We are currently using dbl tempo for this, but had the same issues when doing an simple approach with window function.
we have the following input dataframe:
interpolate the df based like
tsdf_aligned = tsdf_measurements.interpolate(
freq=f"1 seconds",
func="ceil",
method="ffill",
partition_cols=["id"],
perform_checks=False,
)
As spark creates the partitions for the input df based on the raw data and this contains both high frequency data and very low frequency data, the input df has partitions that contain very different amount of measurements per signal:
- one partition may only contain only a few signals that have high frequency data
another partition may contain the data of 1000 of signals that only have a few measurements in the timespan
this results in data skew in the interpolation step as the partitions with a measurements of low frequency data suddenly will be interpolated to have 1 entry per second per signal.

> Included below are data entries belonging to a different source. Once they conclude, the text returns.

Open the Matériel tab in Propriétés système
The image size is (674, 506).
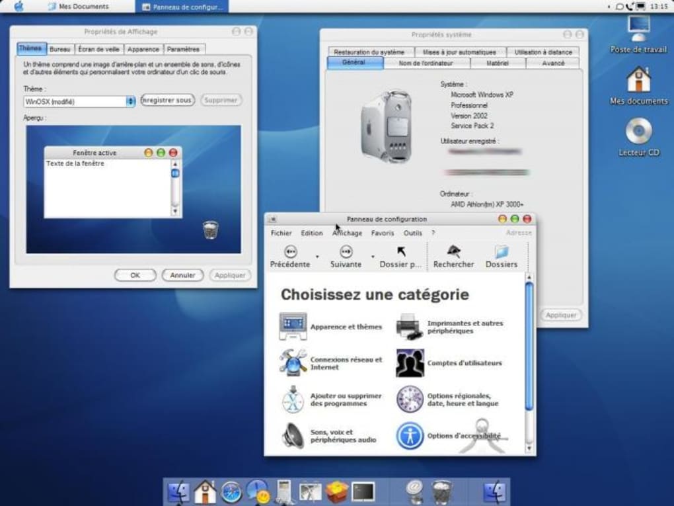pyautogui.click(x=497, y=63)
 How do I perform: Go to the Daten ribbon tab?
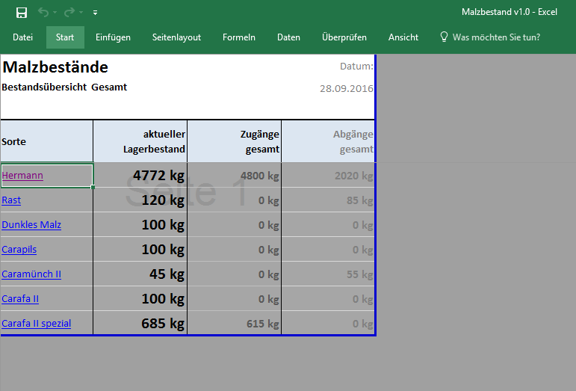(x=288, y=37)
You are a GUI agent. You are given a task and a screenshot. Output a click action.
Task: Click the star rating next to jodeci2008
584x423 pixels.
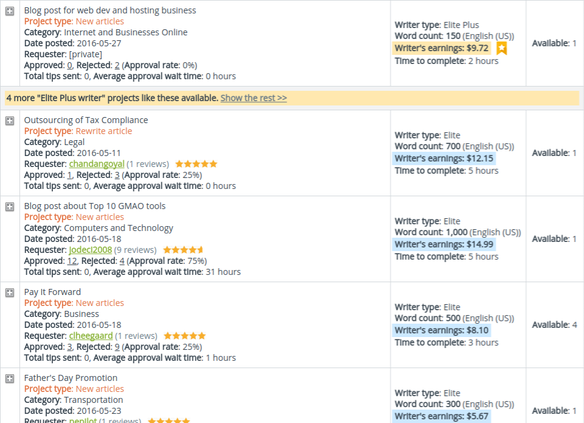(183, 250)

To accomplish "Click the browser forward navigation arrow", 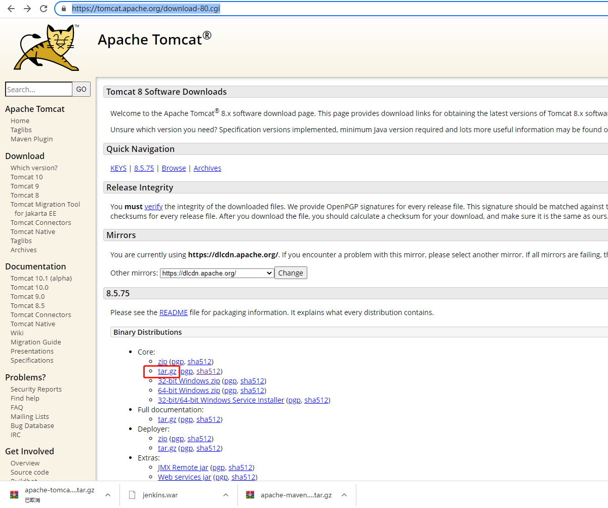I will coord(27,8).
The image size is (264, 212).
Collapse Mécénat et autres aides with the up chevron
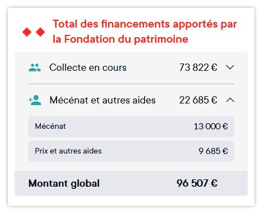click(230, 100)
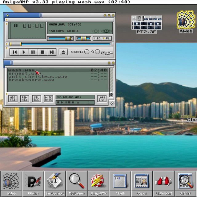Toggle the Repeat option
Viewport: 197px width, 197px height.
tap(97, 52)
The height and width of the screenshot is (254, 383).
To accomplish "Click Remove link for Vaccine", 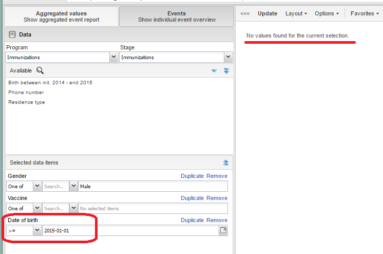I will (217, 198).
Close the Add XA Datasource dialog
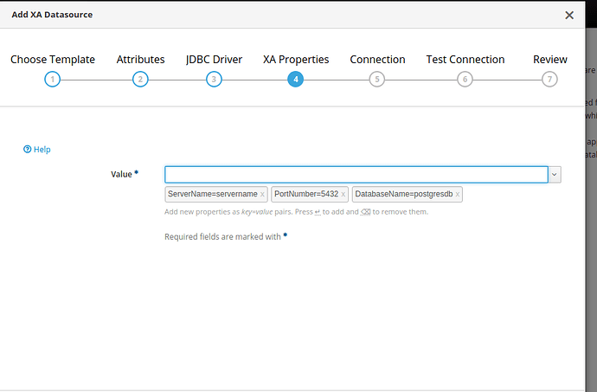The image size is (597, 392). pyautogui.click(x=569, y=15)
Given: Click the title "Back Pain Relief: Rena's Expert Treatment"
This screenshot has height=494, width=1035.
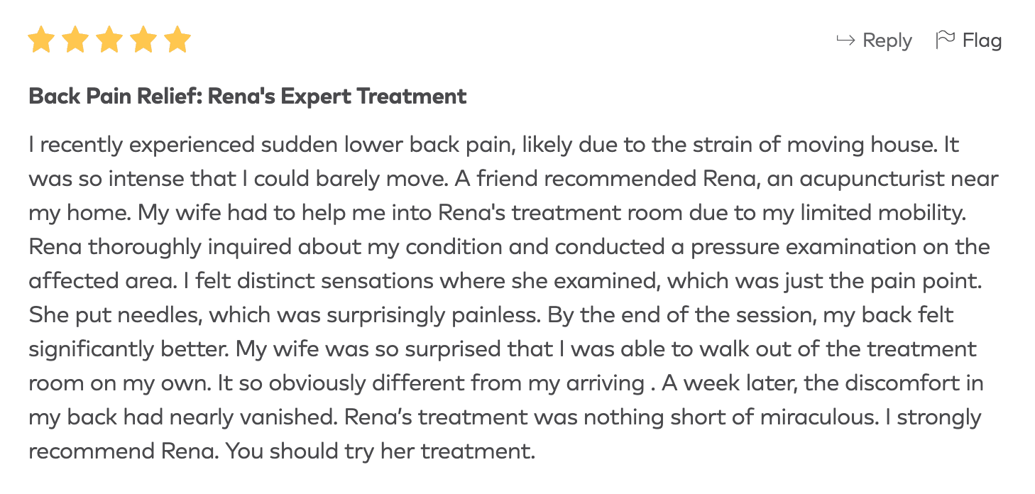Looking at the screenshot, I should coord(248,96).
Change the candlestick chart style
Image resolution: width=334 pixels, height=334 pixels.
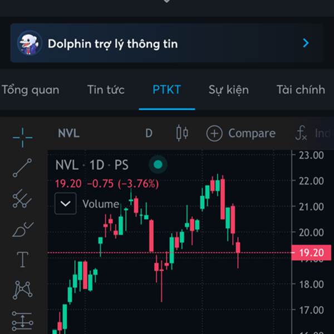pyautogui.click(x=182, y=134)
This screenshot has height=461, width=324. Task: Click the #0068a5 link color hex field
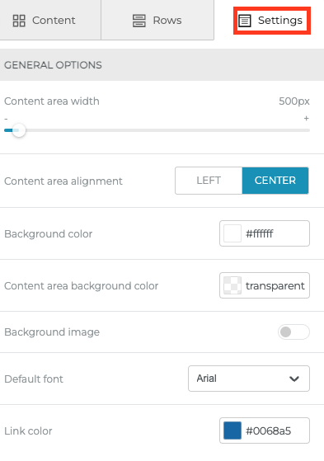[x=265, y=430]
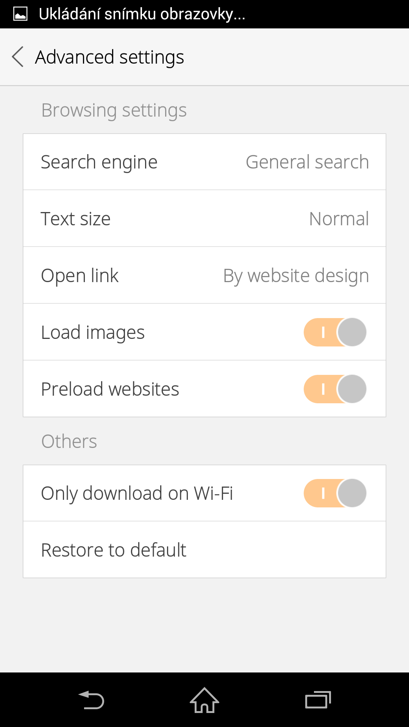Tap the Ukládání snímku obrazovky notification text
Viewport: 409px width, 727px height.
[x=142, y=14]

For example if we don't configure any spark conf, the input df for one week of data will have 225 paritions:

We observed huge spilling and a bad distribution.
If we force spark to have smaller partitions, we can reduce the spill a bit but still have huge skew in the data. E.G. we set
spark.conf.set("spark.sql.files.maxPartitionBytes", "16m") spark.conf.set("spark.sql.adaptive.advisoryPartitionSizeInBytes", "16m")
and end up with 1100 partitions in the interpolation step:
but the data is still heavily skewed.
We tried to use call repartitionByRange(4000, "id") on the df to create a more evenly distributed input df but this will create some partitions where 1000 of low frequent sending signals are grouped together and some partitions where only a few signals are grouped together (as spark tries to make evenly sized partitions).
We are running out of ideas how to prepare the input df in a way to have well defined partitions. Are we missing something or are we using a completely wrong approach?